- Born: 1977 (age 48–49) Leiyang, Hunan, China
- Education: China Youth University of Political Studies (LLB); China University of Political Science and Law (LLM); Peking University (LLD);
- Occupations: Lawyer, Jurist, Professor
- Organization: China University of Political Science and Law
- Known for: Legal lecture

Bilibili information
- Channel: 罗翔说刑法;
- Years active: 2020–present
- Genres: Comedy; education;
- Followers: 32,082,317

= Luo Xiang =

Chinese legal scholar

Luo Xiang (罗翔; born 1977) is a Chinese jurist. He serves as professor of law and director of the Institute of Criminal Law at the China University of Political Science and Law. He is also a lawyer with his field of study centered on criminal justice and sex crimes.
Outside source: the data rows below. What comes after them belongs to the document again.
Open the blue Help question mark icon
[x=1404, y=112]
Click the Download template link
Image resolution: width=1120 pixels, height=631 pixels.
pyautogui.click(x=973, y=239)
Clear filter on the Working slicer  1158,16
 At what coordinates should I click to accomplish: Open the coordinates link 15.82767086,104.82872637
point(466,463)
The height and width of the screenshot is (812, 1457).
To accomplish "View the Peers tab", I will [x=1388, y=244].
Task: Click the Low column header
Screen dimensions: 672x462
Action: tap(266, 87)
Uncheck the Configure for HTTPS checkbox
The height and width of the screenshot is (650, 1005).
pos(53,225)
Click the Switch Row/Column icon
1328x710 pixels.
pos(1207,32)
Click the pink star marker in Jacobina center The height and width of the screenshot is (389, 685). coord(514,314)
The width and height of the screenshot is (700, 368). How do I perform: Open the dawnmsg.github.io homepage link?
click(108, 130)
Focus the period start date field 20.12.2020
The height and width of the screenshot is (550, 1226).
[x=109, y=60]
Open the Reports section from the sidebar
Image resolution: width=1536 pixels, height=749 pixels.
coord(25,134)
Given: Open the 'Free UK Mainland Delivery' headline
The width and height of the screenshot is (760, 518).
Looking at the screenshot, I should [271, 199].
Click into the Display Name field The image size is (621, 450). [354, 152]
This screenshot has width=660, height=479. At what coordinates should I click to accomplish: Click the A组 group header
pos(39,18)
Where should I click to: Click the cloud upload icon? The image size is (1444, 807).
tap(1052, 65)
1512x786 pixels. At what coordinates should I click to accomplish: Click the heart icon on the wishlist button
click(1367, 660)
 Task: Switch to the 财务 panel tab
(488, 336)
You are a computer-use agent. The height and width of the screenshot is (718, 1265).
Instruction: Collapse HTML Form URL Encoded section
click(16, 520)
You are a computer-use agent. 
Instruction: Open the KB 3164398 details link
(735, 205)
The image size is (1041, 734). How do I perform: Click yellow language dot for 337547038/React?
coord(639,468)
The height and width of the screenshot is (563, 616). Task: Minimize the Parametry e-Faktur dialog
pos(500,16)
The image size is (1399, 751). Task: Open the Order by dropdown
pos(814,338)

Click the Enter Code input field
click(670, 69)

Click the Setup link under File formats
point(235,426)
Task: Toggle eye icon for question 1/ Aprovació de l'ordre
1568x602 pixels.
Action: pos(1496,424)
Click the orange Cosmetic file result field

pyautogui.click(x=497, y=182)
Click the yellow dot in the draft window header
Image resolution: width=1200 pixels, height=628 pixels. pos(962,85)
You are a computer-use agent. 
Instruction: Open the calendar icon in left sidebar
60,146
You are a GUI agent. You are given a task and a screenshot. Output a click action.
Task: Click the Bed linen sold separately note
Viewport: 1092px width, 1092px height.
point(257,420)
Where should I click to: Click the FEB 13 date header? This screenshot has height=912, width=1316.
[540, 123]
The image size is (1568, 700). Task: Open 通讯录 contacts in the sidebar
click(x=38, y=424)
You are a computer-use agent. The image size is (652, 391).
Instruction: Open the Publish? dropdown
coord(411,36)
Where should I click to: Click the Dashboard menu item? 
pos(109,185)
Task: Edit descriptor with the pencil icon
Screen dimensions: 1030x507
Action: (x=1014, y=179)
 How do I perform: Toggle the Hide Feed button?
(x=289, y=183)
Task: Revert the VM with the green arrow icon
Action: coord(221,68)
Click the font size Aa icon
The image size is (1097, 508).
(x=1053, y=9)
He is best known for his tutorials with humorous analogies and thorough interpretations on the National Legal Examination going viral on social medias including Bilibili, where he receives pervasive critical acclaim among the younger generation.

In December 2020, Luo Xiang was nominated as "person of the year in rule of law" by China Central Television, for his endeavors in conveying spirits of the law to the general public in China.

Luo Xiang is experienced in the National Judicial Examination. He participated several times in setting examination questions for the Central College for Judicial Officers of the Ministry of Justice of the People's Republic of China.